Dr. Petra Moser, Erziehungswissenschaftlerin:

Die Art und Weise, wie Christa Ludwig mit der Thematik verfährt, ist mir noch gar nie untergekommen.

 

Dr. Dorothee Lenkitsch-Gnädinger, Psychoanalytikerin:

Am Anfang tat ich mich schwer mit den abwechselnden Perspektiven von Vater und Tochter als Kinder. Wusste zunächst nicht, von wem da die Rede ist. Aber im Rückblick ist genau das, worum es geht: die Verwirrung der Kinder, dieses nicht Verstehen, nicht Durchblicken wer oder was man ist. Ist man Kind oder Erwachsener, beides gleichzeitig? Die namenlose Angst, das Ausgeliefertsein ohne Fluchtmöglichkeit, die Erstarrung als unausweichliche Folge.

Die Rolle der Mutter als ängstliche, nicht Schutz gebende Person, ist auch meisterhaft ausgeführt. Die ganzen Marotten im Umgang mit dem Kind erklären sich später, aber man nimmt teil an dessen Ärger und Ablehnung der Mutter, weil sie nicht nachvollziehbar ist.

Der Vater mit seinem Elend ist auch berührend dargestellt, vom Opfer zum Täter und dann die heroische Anstrengung, seine Tochter vor sich zu bewahren. Welch eine Leistung dieses unglücklichen Menschen. Seine guten wie schlechten Seite darzustellen in aller Differenziertheit ist meisterlich gelungen.
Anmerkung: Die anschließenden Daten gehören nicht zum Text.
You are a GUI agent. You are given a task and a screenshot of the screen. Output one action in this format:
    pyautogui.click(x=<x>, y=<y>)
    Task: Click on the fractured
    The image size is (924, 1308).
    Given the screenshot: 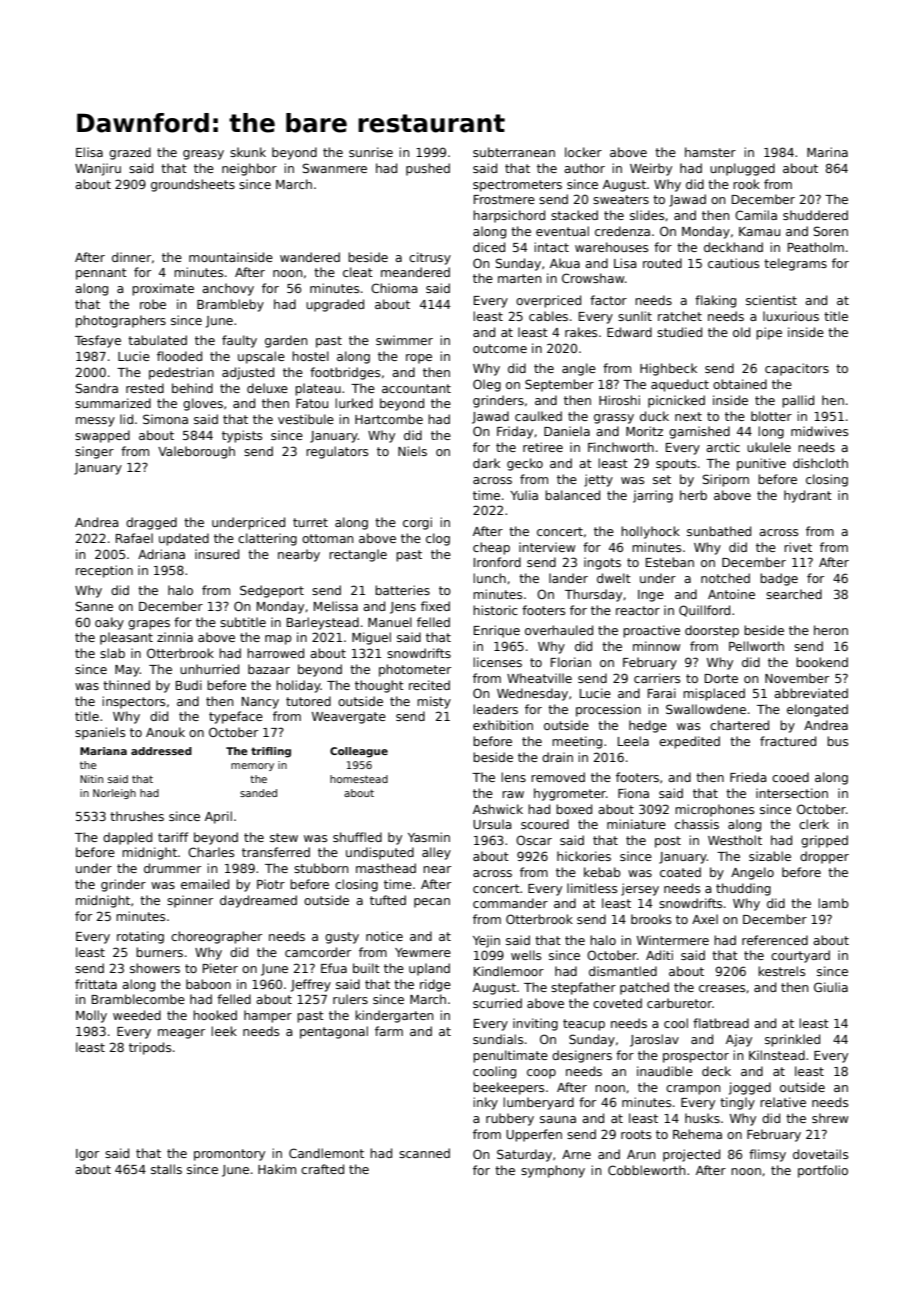 What is the action you would take?
    pyautogui.click(x=788, y=741)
Aus meiner Sicht ist das wirklich große Literatur!

Von meiner langjährigen therapeutischen Arbeit mit missbrauchten Frauen kenne ich diese Elemente mit ihren langfristigen Folgen für die Beziehungsfähigkeit und die Ablehnung des eigenen Körpers. Für mich mindert sich mit diesem Buch der Druck, die tatsächlichen Ereignisse endlich zu erinnern. Es schadet auch, wenn einem nichts oder nur den anderen geschehen ist, weil die Atmosphäre so bedrohlich und unverständlich ist. Sprachlosigkeit als Lösungsversuch und Schutzmauer, was aber nicht taugt. Das Unbewusste durchdringt alle Mauern mühelos.

Verblüffend finde ich das Cover. Es sieht so aus, als dringe heller Milchkaffee durch die Spitzendecke. Und dann plötzlich gleicht es einem Vexierbild, es ist eine ganz normale Tischdecke auf beiger Tischplatte ohne jede Nässe. Dann kippt es wieder zurück. Jedenfalls bei mir. Das Kippen der Wahrnehmung versinnbildlicht: Hier stimmt gar nichts und es ist doch alles in Ordnung!

 

Thomas Koch, Fliegende Blätter GMbH Stuttgart:

Die Erzählung als Aneinanderreihung unterschiedlichster Ereignisse nimmt richtig Fahrt auf und zieht einen schon in den Bann  - mit der berühmten Frage, worauf es nun genau rausläuft.

An den Schreibstil mit den Perspektivwechseln muss man sich gewöhnen, aber es ist gut gemacht, wie sich die Geschichte immer mehr öffnet und am Ende wirklich rund wird.